EXCERPT TO READ START
Spacemade is preparing to make new hires and push ahead with its goal to have 50 flexible office locations in the UK in the next three years, after closing its latest funding round.
The £2m investment came from angel investors in real estate, finance, media and tech. The fundraise, completed over the course of three months, comes after a £1m funding round in March last year.
The flexible workspace provider, which designs and runs bespoke offices on behalf of landlords, said it would also use the investment to create a “digitised network of individually branded spaces”. To bolster that offer, the business recently launched an online marketplace for its locations.
Dan Silverman, co-founder of Spacemade (pictured above, left), told EG that the business was “working to attract some of the best talent” in real estate. “We are trying to build a brilliant operator for the future that’s not traditional, that’s hospitality-driven,” he said. “We need people from across the board, so we will be hiring into almost every team selectively in the coming months.”
Co-founder Jonny Rosenblatt (pictured above, right) said the fundraise demonstrated the “explosive potential” of the flex market. “There is a clear disconnect between what occupiers want from their working environment today – flexibility, amenity, space on demand – and what landlords are traditionally set up to do,” he said.
EXCERPT TO READ END
TASK DIRECTIONS ->
Answer these questions from the text on Spacemade's funding round.
1. How much did the latest funding round raise, and from whom?
2. How many flexible office locations does Spacemade aim to have in the UK, and within what period?
3. According to Jonny Rosenblatt, what did the fundraise demonstrate?
THE DATA START
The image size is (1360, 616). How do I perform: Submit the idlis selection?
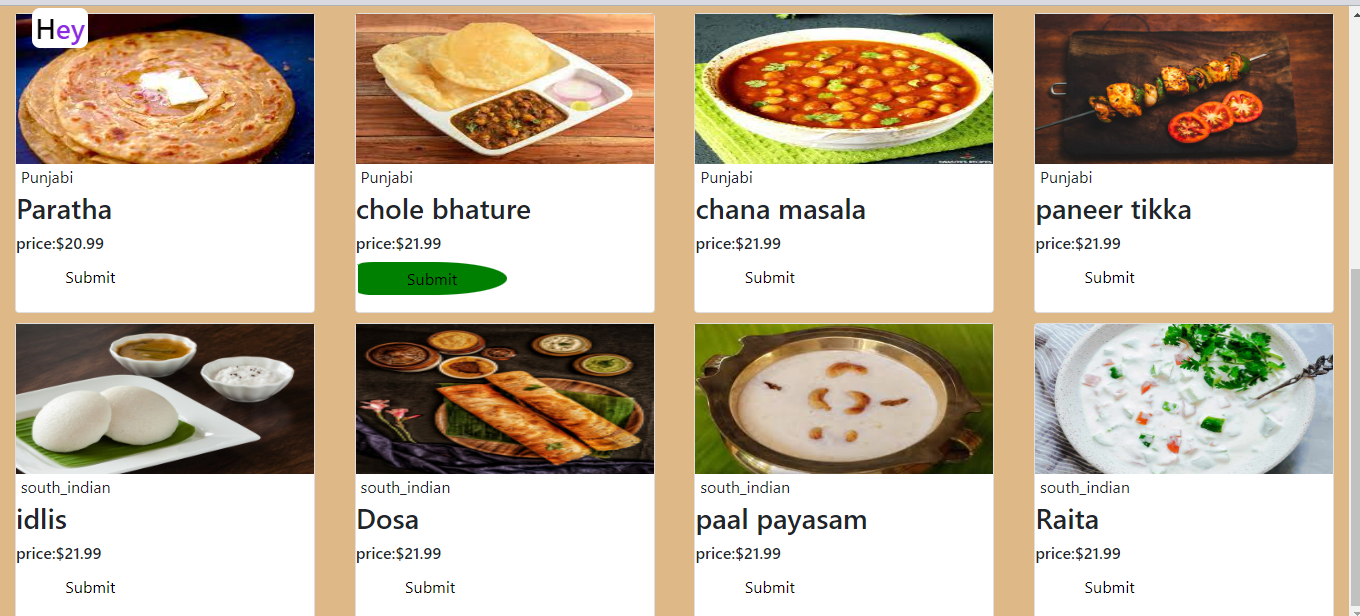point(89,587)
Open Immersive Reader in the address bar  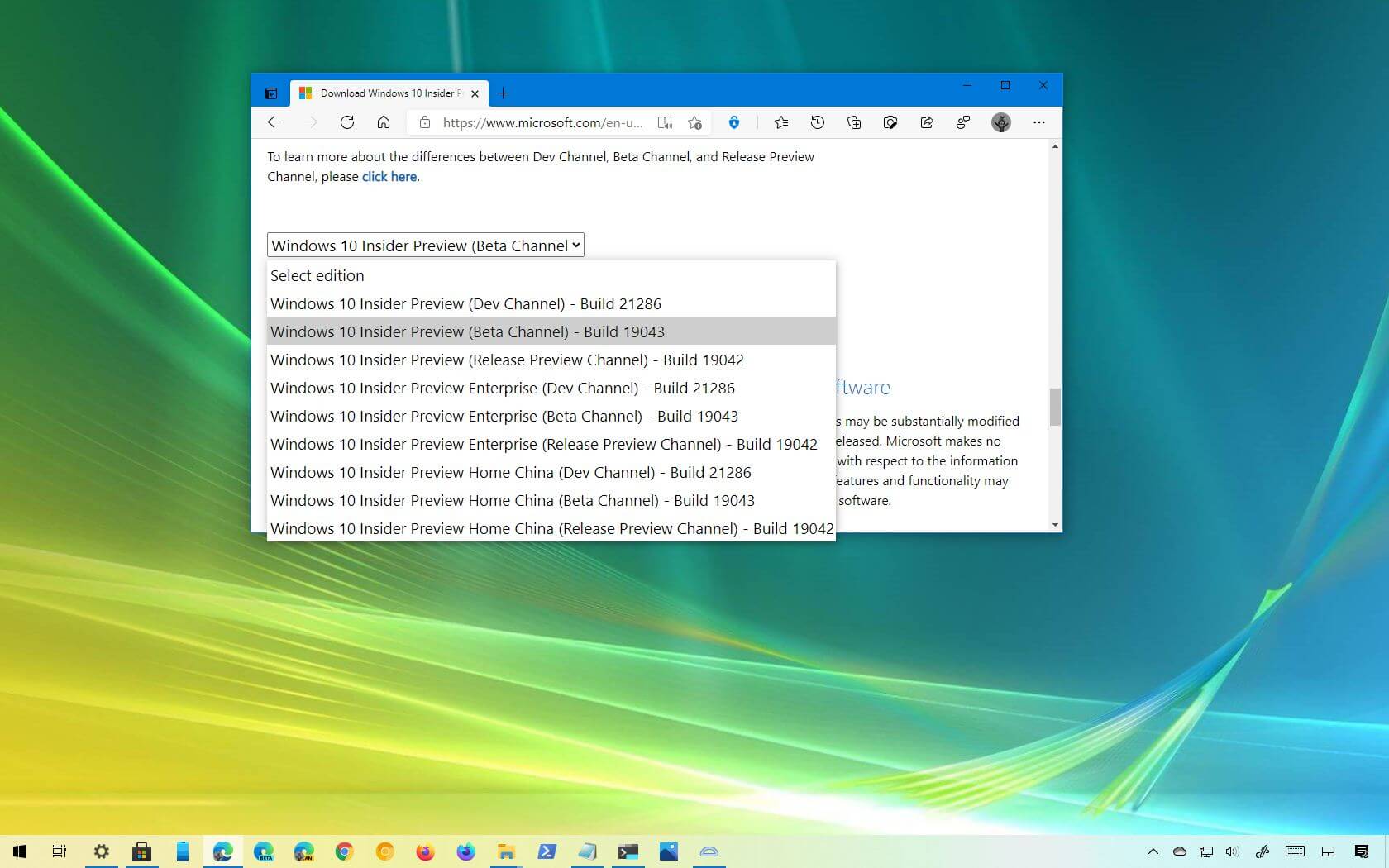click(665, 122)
THE DATA END
THE DATA START
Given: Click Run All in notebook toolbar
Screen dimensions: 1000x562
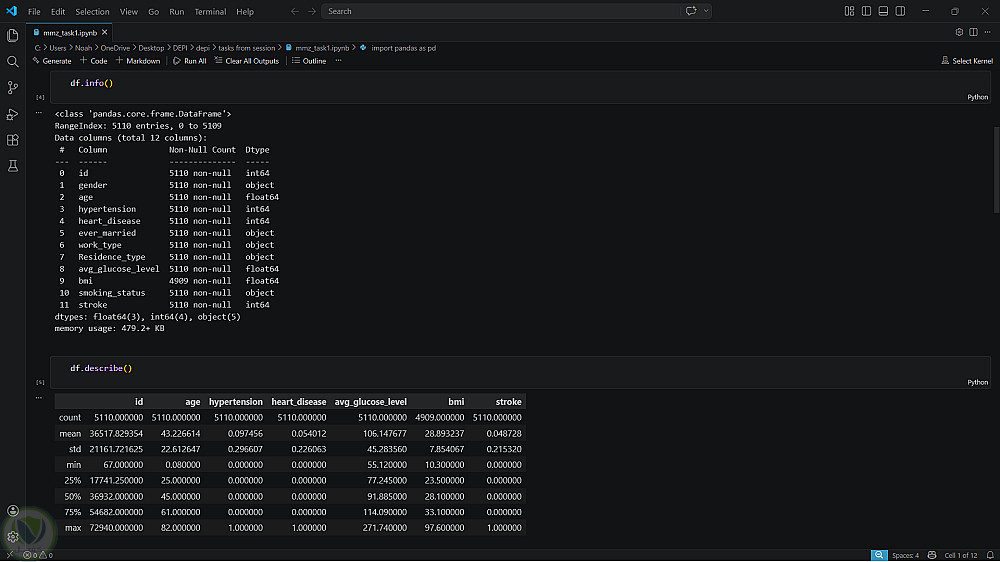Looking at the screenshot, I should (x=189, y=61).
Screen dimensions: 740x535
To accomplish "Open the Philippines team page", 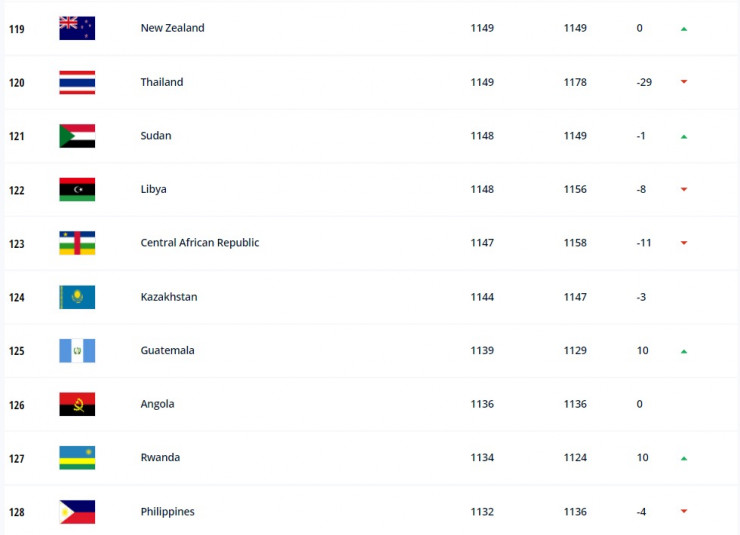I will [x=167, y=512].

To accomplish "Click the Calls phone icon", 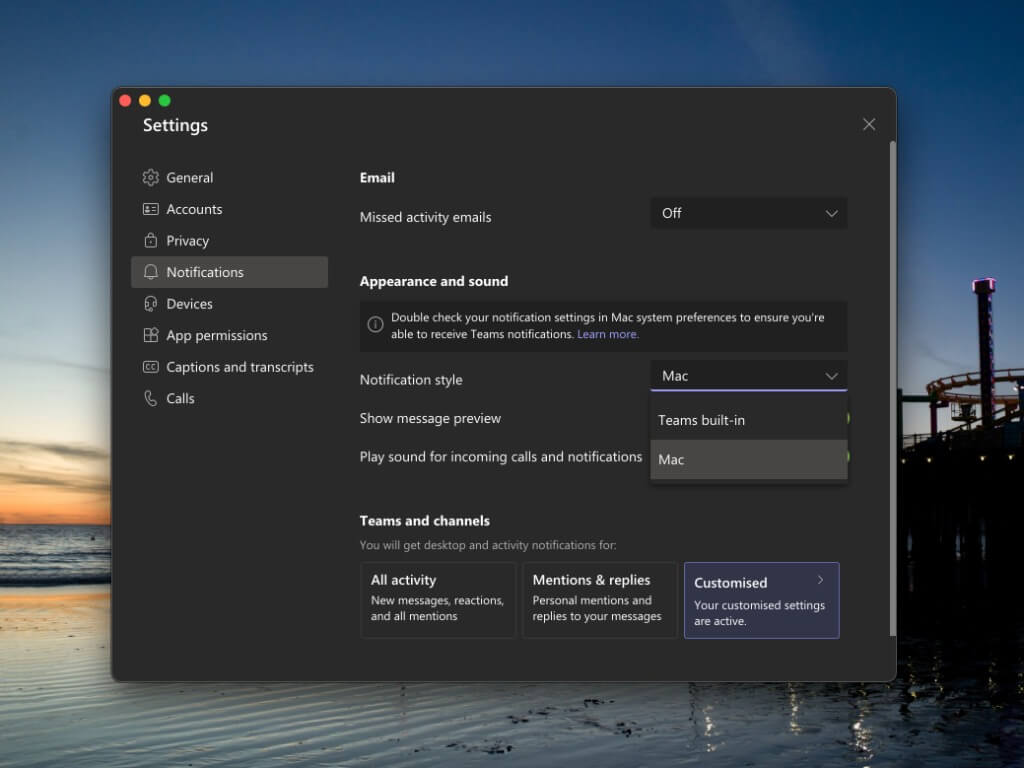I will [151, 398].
THE DATA END
THE DATA START
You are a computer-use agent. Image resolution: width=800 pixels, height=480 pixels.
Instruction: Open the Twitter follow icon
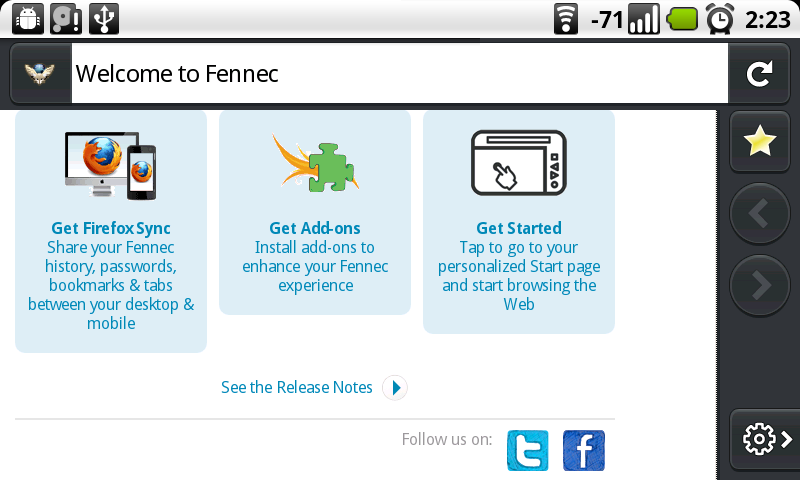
THE DATA END
ANSWER SPACE ->
1. £2m, from angel investors in real estate, finance, media and tech.
2. 50 locations in the next three years.
3. The "explosive potential" of the flex market.